[Stored data entries]
=== Begin Enclosure ===
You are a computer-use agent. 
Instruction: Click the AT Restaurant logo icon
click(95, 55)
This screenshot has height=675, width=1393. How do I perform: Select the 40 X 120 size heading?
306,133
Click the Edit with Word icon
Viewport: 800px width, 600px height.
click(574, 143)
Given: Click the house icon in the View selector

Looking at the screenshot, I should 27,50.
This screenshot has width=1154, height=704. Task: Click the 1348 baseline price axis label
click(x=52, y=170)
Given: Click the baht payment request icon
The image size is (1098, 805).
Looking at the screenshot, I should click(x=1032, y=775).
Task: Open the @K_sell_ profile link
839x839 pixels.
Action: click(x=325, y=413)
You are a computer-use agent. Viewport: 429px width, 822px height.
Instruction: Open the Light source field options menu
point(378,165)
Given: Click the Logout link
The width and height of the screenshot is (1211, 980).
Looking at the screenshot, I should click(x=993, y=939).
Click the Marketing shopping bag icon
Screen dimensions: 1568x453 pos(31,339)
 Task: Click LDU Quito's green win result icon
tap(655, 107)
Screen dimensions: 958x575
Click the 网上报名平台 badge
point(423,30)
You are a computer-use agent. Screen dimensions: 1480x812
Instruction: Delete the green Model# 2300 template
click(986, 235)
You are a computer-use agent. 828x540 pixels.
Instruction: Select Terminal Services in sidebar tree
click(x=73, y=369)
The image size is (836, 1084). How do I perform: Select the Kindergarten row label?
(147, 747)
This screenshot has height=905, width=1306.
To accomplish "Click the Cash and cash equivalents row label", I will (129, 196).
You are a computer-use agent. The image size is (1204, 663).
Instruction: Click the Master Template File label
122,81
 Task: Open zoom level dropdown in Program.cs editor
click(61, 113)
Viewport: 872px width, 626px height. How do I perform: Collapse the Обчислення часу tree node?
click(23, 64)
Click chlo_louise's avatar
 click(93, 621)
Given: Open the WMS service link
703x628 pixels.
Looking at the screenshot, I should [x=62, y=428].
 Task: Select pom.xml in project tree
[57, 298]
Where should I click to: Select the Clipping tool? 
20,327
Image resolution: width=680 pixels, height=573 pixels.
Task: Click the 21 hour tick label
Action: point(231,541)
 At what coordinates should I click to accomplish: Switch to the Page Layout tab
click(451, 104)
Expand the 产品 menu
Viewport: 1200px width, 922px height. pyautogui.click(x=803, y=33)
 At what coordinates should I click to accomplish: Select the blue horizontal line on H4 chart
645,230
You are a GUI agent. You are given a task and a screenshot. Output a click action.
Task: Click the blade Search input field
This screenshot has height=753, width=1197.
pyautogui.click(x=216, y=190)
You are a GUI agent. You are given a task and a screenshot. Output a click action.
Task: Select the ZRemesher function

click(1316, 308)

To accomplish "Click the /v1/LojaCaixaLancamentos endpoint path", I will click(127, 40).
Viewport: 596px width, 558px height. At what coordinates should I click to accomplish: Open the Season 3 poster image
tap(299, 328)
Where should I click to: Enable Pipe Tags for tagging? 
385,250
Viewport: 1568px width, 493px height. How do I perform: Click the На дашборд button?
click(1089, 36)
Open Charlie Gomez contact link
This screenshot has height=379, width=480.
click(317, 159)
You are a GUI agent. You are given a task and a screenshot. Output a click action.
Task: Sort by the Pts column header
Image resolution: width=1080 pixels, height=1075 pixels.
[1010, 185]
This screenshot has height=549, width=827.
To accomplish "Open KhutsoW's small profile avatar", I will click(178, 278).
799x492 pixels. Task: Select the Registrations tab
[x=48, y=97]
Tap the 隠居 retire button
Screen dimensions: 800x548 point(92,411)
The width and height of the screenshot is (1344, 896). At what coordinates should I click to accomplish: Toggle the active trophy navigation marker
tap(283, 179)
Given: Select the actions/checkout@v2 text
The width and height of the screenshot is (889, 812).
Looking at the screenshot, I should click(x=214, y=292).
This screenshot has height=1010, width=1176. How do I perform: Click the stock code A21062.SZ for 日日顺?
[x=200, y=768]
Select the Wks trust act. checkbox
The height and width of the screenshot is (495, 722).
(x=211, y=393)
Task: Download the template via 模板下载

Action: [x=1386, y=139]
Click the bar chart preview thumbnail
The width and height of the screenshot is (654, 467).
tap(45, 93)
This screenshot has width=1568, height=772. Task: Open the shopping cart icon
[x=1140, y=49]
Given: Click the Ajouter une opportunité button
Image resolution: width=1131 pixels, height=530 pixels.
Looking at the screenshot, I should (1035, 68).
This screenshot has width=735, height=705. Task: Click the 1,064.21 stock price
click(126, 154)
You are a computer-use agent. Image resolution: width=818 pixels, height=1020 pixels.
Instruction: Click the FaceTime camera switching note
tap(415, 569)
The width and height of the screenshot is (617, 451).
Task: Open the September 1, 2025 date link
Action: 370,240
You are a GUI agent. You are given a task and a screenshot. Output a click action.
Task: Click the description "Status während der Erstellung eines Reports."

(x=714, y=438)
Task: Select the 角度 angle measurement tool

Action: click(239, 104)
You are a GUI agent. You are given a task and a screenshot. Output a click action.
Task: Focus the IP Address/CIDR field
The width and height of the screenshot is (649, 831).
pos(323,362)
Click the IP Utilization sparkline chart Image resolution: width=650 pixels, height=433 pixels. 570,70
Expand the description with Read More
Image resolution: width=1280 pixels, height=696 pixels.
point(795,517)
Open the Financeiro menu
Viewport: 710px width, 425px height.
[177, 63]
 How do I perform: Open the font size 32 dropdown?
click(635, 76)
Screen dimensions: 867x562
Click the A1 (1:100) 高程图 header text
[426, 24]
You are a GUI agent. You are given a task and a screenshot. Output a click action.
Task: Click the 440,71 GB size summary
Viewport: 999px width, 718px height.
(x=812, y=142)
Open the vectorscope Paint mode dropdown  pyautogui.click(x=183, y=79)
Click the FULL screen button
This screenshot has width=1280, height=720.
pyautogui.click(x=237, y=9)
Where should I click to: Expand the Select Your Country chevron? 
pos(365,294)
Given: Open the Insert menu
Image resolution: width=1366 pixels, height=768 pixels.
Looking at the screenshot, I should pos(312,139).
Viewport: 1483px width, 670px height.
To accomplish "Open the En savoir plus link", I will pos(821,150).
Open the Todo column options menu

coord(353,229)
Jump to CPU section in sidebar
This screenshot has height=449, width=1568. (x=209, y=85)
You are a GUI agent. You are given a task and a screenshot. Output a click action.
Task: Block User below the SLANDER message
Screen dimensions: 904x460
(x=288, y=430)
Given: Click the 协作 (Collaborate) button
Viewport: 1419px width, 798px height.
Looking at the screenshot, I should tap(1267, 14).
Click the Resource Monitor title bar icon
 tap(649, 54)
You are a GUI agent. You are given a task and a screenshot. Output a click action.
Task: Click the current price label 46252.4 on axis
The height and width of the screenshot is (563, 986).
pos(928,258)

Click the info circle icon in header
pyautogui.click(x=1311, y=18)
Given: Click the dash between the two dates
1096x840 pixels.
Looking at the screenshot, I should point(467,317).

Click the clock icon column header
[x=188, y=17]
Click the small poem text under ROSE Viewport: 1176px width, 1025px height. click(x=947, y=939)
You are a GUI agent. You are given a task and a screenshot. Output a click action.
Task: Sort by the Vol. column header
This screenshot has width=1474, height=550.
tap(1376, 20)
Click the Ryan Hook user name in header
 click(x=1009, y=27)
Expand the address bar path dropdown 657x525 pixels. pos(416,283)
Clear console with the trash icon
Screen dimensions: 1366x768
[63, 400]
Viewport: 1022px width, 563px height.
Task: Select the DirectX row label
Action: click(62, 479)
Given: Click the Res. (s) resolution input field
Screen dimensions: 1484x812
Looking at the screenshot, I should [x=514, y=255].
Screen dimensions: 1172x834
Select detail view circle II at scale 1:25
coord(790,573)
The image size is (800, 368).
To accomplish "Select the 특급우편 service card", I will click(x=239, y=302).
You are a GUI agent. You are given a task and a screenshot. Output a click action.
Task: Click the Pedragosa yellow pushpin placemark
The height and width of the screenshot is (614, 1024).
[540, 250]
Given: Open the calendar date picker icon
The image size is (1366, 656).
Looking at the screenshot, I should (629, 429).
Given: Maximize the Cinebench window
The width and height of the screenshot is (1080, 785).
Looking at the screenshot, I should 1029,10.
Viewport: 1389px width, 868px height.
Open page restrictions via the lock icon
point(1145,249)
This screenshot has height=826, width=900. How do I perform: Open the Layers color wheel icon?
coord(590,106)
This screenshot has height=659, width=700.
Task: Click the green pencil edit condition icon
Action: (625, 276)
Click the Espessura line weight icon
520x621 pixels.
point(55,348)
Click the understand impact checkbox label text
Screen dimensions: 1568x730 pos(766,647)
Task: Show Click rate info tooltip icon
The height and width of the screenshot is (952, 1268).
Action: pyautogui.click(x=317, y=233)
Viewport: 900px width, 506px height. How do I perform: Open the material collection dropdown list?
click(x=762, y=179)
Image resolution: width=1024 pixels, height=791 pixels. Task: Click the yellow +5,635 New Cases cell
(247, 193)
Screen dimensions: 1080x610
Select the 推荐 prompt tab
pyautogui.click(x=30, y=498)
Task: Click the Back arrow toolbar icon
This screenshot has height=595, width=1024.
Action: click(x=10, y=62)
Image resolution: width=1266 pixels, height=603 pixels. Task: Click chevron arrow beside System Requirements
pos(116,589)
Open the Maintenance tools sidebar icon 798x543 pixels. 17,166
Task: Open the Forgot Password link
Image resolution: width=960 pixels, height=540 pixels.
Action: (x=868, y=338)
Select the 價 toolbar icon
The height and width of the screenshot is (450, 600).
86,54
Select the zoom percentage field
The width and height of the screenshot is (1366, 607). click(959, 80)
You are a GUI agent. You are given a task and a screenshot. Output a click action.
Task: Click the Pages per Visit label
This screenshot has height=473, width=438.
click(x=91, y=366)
=== End Enclosure ===
Task brief: Reproduce the lines of the entries above from the one with "Task: Sort by the Vol. column header" to the one with "Screen dimensions: 1172x834", both included, exactly and without any other line.

Final answer:
Task: Sort by the Vol. column header
This screenshot has width=1474, height=550.
tap(1376, 20)
Click the Ryan Hook user name in header
 click(x=1009, y=27)
Expand the address bar path dropdown 657x525 pixels. pos(416,283)
Clear console with the trash icon
Screen dimensions: 1366x768
[63, 400]
Viewport: 1022px width, 563px height.
Task: Select the DirectX row label
Action: click(62, 479)
Given: Click the Res. (s) resolution input field
Screen dimensions: 1484x812
Looking at the screenshot, I should [x=514, y=255].
Screen dimensions: 1172x834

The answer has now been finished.